**Given request 1**
In the listing, rename "menu" to "dropdown" in the part that opens with the line containing "Where should I" and closes at the end of the listing, keeping everything else the same. Leave the pictures out of your answer.

If no such subarray exists, return 0.
Why This Problem Is Important
- Very common interview question
- Tests understanding of:
- Prefix Sum
- Hashing
- Sliding Window logic
- Extension of:
- Subarray with Given Sum
- Two Sum
- Kadane’s concepts
Example 1 (Positive + Negative Numbers)
Input
arr = [10, 5, 2, 7, 1, 9]
K = 15
Output
4
Explanation
Subarray: [5, 2, 7, 1]
Sum = 15
Length = 4 (longest)
Example 2
Input
arr = [1, -1, 5, -2, 3]
K = 3
Output
4
Explanation
Subarray: [1, -1, 5, -2]
Key Observation
The approach depends on array elements:
| Array Type | Best Approach |
|---|---|
| Only positive numbers | Sliding Window |
| Contains negative numbers | Prefix Sum + Hash Map |
Approach 1: Prefix Sum + Hash Map (Works for All Cases)
Core Idea
If:
prefixSum[j] - prefixSum[i] = K
Then:
prefixSum[i] = prefixSum[j] - K
To get the longest length, we:
- Store the first occurrence of each prefix sum
- Do not overwrite existing sums
Algorithm
- Initialize:
- sum = 0
- maxLen = 0
- Hash map prefixSum → index
- Traverse array:
- Add element to sum
- If sum == K:
- Update maxLen = i + 1
- If (sum - K) exists in map:
- Length = i - map[sum - K]
- Update maxLen
- Store sum in map only if not already present
Time and Space Complexity
- Time Complexity: O(n)

**Recorded information**
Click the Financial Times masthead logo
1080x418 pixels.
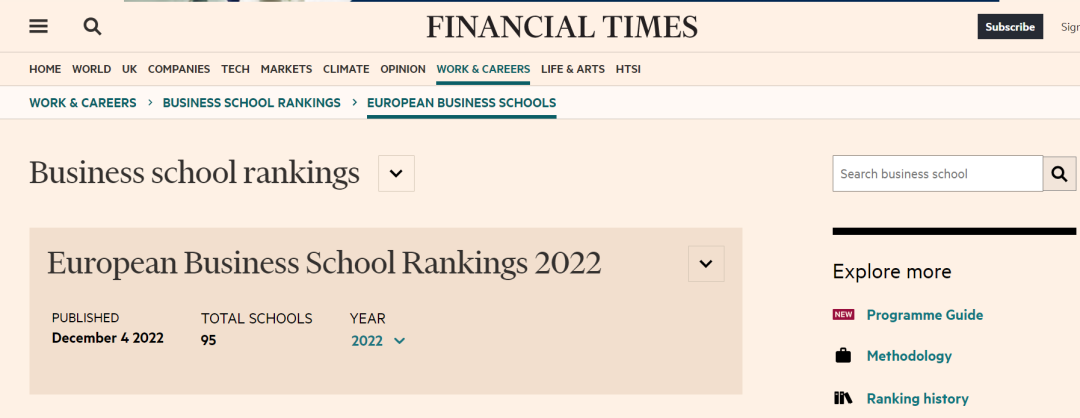pyautogui.click(x=562, y=27)
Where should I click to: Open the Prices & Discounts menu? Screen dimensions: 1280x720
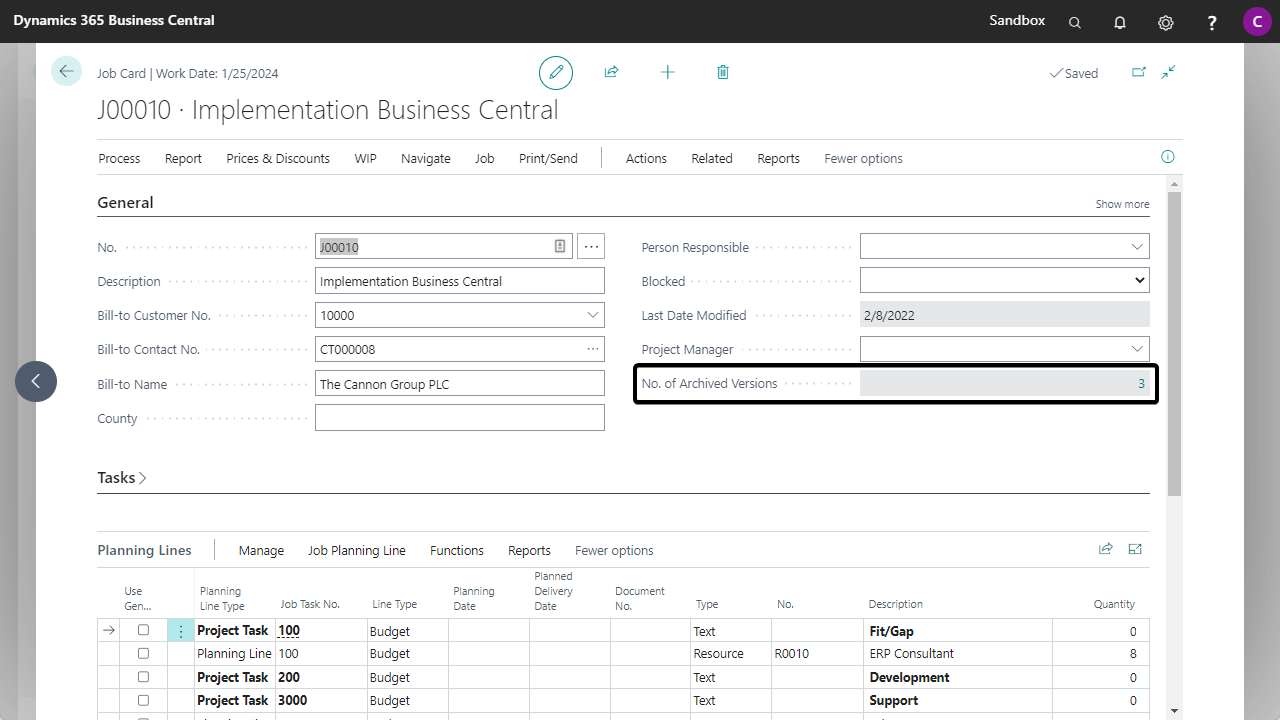pyautogui.click(x=278, y=158)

**Given request 2**
Pick up the article on the longest subarray with sum K where it stops.

**Written answer 1**
Where should I click to: Open the Prices & Discounts dropdown? Screen dimensions: 1280x720
pyautogui.click(x=278, y=158)

**Written answer 2**
- Space Complexity: O(n)
C Implementation
#include <stdio.h>
int main() {
int arr[] = {10, 5, 2, 7, 1, 9};
int n = 6, K = 15;
int sum = 0, maxLen = 0;
int prefixSum[1000];
int index[1000];
int size = 0;
for(int i = 0; i < n; i++) {
sum += arr[i];
if(sum == K)
maxLen = i + 1;
for(int j = 0; j < size; j++) {
if(prefixSum[j] == sum - K) {
int len = i - index[j];
if(len > maxLen)
maxLen = len;
}
}
int found = 0;
for(int j = 0; j < size; j++) {
if(prefixSum[j] == sum)
found = 1;
}
if(!found) {
prefixSum[size] = sum;
index[size] = i;
size++;
}
}
printf("Longest subarray length: %d", maxLen);
return 0;
}
Output
Longest subarray length: 4
C++ Implementation
#include <iostream>
#include <unordered_map>
using namespace std;
int main() {
int arr[] = {10, 5, 2, 7, 1, 9};
int n = 6, K = 15;
unordered_map<int, int> mp;
int sum = 0, maxLen = 0;
for(int i = 0; i < n; i++) {
sum += arr[i];
if(sum == K)
maxLen = i + 1;
if(mp.find(sum - K) != mp.end())
maxLen = max(maxLen, i - mp[sum - K]);
if(mp.find(sum) == mp.end())
mp[sum] = i;
}
cout << "Longest subarray length: " << maxLen;
return 0;
}
Java Implementation
import java.util.*;
public class LongestSubarraySumK {
public static void main(String[] args) {
int[] arr = {10, 5, 2, 7, 1, 9};
int K = 15;
Map map = new HashMap<>();
int sum = 0, maxLen = 0;
for(int i = 0; i < arr.length; i++) {
sum += arr[i];
if(sum == K)
maxLen = i + 1;
if(map.containsKey(sum - K))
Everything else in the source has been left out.